In order to become eligible, employees will have to be part of the company for a minimum six months.

According to Cuthbert, the trade unions which represent a large percentage of workers – the University and Allied Workers Union, and the National Workers Union, as well as the Sugar Producers' Federation – have all given the move their blessing, with 40 per cent of the employees that they bargain for taking up the offer.

“It's big news at Wray & Nephew and in the Campari Group,” she said of one of the few companies in Jamaica in which the scheme is applied to all employees, and not just at the senior executive level.

“Our belief is that success comes from individual and collective contributions. This is also a reflection of that. You have an opportunity to invest in the company that you work for. That's unique.

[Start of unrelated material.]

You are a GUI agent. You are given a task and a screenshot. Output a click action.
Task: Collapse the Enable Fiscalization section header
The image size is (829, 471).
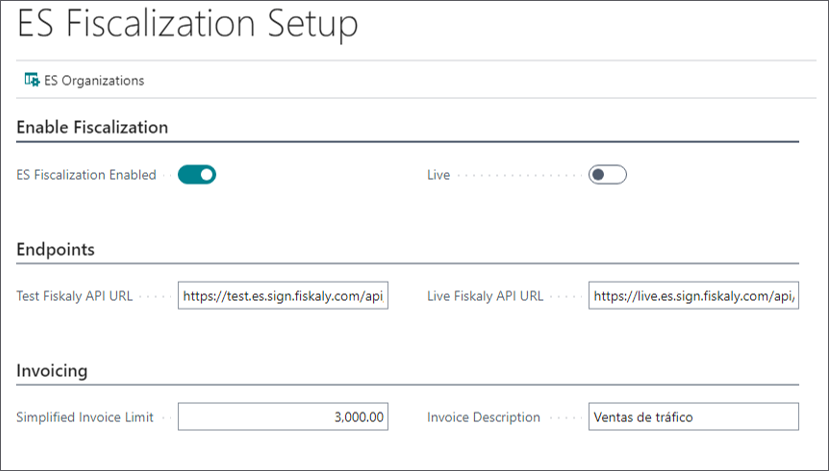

It's actually making employees as important as leadership,” Cuthbert maintained.

According to Campari Group, in a news release issued from its Milan offices last month, “the strong response of Campari Group's employees, deliberately contributing part of their salaries to ESOP, confirms their trust and long-term commitment to the company's future growth

“The first of its kind since the company's listing on the Italian stock market 20 years ago, the ESOP is yet another testimony of Campari Group's ever stronger and long-lasting commitment towards its people in line with the long-term perspective which has always characterised its strategic vision.”

Campari Group's CEO Bob Kunze-Concewitz stated in the release that “The extraordinary response of Camparistas to our very first employee stock ownership plan in its launch year, is a great achievement for us. Despite the uncertain times, Camparistas share the group's long-term vision and, with their active participation, confirm their passion to strive together for the growth and continuous success of our business.”